Vers le milieu des années 1970, un jeune candidat au doctorat du nom de Donald Ray étudiait des projets d'établissement rural en Zambie. « Un des projets a soudainement pris fin lorsque le chef du village est apparu et a intimé aux ouvriers l'ordre de cesser les travaux », explique-t-il. « Il était chargé de l'administration des terres et n'avait pas été consulté. » Plusieurs années après, dans ses recherches en vue de la rédaction d'un ouvrage sur le Ghana, Ray a été frappé par le pouvoir des chefs traditionnels dans le nord du pays. Lors de la révolution du 31 décembre 1981, qui a porté Jerry Rawlings au pouvoir, « [il a] pu constater que les dirigeants de la révolution populaire étaient incapables de vaincre la résistance des chefs ».
Se fondant sur ces expériences, Ray, présentement professeur de sciences politiques à l'Université de Calgary, a mené un nouveau projet sur le rôle des chefs traditionnels dans la gouvernance locale en Afrique. Bien qu'il soient souvent ignorés par les organismes de développement international, les chefs traditionnels ont encore un pouvoir considérable dans de nombreux pays d'Afrique en dépit de l'ascension des gouvernements élus, des bureaucraties et autres appareils de l'État postcolonial.

**Travail demandé**
Répondez à ces questions sur le texte consacré aux chefs traditionnels en Afrique :
(a) Dans quel pays Donald Ray étudiait-il des projets d'établissement rural vers le milieu des années 1970 ?
(b) Qui la révolution du 31 décembre 1981 a-t-elle porté au pouvoir ?
(c) Dans quelle université Ray est-il professeur de sciences politiques ?
Appuyez-vous uniquement sur le texte fourni.

**Lignes fournies**

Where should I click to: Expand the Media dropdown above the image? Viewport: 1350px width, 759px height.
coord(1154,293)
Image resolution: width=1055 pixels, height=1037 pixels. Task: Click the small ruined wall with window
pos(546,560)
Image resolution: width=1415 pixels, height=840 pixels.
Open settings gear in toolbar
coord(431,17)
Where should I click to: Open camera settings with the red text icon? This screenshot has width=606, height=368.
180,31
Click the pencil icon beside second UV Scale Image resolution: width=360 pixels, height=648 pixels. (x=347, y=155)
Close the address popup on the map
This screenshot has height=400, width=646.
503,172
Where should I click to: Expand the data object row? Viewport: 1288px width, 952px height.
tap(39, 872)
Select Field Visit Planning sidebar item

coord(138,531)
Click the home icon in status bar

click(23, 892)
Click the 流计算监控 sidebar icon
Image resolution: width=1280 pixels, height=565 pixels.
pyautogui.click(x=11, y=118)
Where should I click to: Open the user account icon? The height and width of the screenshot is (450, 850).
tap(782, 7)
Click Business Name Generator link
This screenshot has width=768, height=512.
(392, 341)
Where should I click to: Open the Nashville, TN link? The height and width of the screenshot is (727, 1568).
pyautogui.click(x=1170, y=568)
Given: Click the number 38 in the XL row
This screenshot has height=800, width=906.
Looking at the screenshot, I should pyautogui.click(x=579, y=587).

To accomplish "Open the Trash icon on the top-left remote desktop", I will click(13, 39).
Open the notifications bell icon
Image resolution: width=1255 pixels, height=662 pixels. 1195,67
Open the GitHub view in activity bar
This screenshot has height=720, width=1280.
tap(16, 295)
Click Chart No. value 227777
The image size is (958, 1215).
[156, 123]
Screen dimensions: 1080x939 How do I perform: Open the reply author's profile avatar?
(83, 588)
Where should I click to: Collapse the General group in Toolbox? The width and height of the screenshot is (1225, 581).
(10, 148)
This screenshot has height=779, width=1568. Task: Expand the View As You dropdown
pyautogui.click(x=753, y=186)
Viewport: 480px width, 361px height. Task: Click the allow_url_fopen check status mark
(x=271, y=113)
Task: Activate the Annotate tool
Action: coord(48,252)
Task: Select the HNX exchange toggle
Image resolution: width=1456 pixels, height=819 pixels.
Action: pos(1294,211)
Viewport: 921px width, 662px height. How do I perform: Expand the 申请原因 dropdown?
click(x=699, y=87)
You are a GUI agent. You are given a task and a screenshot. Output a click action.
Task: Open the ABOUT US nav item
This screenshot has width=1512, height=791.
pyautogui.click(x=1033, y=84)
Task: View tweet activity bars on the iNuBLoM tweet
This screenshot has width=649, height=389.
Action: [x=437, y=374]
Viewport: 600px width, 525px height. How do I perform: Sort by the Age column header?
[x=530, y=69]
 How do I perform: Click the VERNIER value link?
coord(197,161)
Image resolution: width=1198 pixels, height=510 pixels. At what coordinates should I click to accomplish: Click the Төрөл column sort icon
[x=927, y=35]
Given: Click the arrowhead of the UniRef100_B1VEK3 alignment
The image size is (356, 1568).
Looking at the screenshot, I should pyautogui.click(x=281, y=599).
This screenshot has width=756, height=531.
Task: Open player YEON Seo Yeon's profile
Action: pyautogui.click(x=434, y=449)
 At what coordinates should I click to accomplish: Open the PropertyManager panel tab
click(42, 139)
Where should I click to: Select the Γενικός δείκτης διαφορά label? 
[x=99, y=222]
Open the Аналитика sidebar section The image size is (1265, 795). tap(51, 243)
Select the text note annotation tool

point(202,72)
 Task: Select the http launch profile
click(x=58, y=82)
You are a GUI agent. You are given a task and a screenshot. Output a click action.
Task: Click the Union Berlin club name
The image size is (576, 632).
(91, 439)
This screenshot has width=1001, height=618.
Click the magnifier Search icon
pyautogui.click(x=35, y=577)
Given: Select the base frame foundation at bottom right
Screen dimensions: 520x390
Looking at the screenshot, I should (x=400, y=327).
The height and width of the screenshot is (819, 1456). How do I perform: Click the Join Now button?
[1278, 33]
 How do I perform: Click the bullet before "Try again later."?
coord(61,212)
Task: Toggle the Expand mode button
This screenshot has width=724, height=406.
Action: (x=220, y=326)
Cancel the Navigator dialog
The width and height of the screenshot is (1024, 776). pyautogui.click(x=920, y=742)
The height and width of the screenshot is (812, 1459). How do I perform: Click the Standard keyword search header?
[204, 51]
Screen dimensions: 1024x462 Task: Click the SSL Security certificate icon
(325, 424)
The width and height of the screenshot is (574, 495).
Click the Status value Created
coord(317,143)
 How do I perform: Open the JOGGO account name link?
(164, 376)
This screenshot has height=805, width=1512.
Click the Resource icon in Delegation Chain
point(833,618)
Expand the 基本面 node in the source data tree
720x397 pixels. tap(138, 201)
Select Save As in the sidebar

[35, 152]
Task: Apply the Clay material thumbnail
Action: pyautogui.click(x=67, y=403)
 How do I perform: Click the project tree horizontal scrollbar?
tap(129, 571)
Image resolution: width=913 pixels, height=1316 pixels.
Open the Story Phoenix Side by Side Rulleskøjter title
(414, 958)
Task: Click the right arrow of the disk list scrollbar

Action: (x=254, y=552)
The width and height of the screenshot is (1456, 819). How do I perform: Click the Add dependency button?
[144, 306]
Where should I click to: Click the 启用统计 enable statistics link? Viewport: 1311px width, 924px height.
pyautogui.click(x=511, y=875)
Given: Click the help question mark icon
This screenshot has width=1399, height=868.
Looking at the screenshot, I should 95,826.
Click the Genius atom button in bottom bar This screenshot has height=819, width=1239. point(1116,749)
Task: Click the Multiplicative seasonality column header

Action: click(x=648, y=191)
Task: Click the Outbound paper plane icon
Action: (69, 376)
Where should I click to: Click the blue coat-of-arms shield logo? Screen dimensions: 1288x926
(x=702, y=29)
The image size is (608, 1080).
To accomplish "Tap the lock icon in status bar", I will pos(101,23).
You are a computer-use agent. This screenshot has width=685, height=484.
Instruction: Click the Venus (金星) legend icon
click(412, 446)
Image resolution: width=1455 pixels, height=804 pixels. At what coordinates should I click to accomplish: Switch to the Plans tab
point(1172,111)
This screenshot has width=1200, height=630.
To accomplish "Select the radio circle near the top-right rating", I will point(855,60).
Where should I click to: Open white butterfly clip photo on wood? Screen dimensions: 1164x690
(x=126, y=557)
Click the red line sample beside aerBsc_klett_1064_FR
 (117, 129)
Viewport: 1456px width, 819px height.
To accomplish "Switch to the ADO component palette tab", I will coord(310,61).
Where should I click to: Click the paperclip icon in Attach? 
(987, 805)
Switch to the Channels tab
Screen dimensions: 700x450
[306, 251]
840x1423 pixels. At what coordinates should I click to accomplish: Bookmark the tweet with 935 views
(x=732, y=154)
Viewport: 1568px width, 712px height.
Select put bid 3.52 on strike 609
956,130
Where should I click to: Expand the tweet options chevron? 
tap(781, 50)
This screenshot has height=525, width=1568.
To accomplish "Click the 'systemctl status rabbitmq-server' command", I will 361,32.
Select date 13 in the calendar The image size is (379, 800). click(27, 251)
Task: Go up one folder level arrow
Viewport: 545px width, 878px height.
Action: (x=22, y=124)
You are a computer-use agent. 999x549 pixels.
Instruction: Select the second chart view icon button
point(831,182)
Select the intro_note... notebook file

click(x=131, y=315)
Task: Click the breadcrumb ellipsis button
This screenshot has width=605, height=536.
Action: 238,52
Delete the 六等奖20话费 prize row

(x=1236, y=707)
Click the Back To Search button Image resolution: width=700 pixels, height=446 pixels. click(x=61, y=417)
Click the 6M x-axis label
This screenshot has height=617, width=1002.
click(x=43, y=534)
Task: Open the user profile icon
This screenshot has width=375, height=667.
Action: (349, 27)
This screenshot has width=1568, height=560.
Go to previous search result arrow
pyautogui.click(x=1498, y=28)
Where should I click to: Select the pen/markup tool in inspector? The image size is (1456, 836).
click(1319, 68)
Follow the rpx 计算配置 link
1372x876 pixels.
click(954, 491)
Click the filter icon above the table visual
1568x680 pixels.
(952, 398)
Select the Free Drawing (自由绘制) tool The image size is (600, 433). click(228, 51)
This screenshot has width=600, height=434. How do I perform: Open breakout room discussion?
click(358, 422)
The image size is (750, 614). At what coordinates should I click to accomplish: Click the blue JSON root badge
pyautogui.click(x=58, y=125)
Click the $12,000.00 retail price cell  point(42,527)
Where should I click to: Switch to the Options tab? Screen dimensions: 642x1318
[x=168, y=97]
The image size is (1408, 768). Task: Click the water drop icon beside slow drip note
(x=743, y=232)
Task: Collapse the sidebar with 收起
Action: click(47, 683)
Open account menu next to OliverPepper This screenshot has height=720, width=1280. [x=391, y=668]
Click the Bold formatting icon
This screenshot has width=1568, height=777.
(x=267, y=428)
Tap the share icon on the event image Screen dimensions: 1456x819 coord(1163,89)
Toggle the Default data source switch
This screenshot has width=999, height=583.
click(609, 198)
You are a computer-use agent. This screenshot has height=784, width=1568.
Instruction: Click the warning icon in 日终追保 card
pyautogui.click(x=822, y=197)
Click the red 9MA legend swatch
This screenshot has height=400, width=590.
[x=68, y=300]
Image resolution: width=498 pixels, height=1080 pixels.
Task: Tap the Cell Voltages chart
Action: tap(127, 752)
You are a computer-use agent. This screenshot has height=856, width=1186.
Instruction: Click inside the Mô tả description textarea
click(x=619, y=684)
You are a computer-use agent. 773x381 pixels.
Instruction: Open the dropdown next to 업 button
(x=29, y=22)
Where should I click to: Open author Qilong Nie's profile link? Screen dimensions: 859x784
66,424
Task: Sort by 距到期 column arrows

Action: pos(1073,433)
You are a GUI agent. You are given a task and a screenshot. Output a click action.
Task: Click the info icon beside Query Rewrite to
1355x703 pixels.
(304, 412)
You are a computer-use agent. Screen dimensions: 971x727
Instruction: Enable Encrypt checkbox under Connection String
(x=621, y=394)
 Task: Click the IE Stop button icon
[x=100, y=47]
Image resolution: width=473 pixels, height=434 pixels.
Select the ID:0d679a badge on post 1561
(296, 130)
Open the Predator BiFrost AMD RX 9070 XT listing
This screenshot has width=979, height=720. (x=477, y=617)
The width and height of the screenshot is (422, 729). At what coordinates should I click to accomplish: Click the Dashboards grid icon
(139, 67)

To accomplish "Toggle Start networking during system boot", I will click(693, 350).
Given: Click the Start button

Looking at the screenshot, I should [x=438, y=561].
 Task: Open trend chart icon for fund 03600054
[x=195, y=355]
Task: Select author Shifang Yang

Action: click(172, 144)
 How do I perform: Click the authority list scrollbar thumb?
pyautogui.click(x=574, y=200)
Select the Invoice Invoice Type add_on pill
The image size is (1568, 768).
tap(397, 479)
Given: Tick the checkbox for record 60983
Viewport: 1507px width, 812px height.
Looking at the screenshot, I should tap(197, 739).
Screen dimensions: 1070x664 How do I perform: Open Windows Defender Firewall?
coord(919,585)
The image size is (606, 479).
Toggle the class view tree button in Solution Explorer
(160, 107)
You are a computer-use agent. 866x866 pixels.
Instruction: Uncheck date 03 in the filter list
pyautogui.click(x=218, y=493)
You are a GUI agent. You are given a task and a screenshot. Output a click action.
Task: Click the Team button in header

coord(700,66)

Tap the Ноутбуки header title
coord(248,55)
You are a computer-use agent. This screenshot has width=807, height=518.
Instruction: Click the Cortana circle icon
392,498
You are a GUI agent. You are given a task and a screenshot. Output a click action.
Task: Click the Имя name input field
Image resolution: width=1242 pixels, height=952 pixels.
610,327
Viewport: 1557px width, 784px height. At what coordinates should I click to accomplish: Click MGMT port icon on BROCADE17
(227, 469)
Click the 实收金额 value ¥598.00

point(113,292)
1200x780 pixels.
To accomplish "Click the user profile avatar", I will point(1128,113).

**Réponse attendue**
(a) En Zambie.
(b) Jerry Rawlings.
(c) À l'Université de Calgary.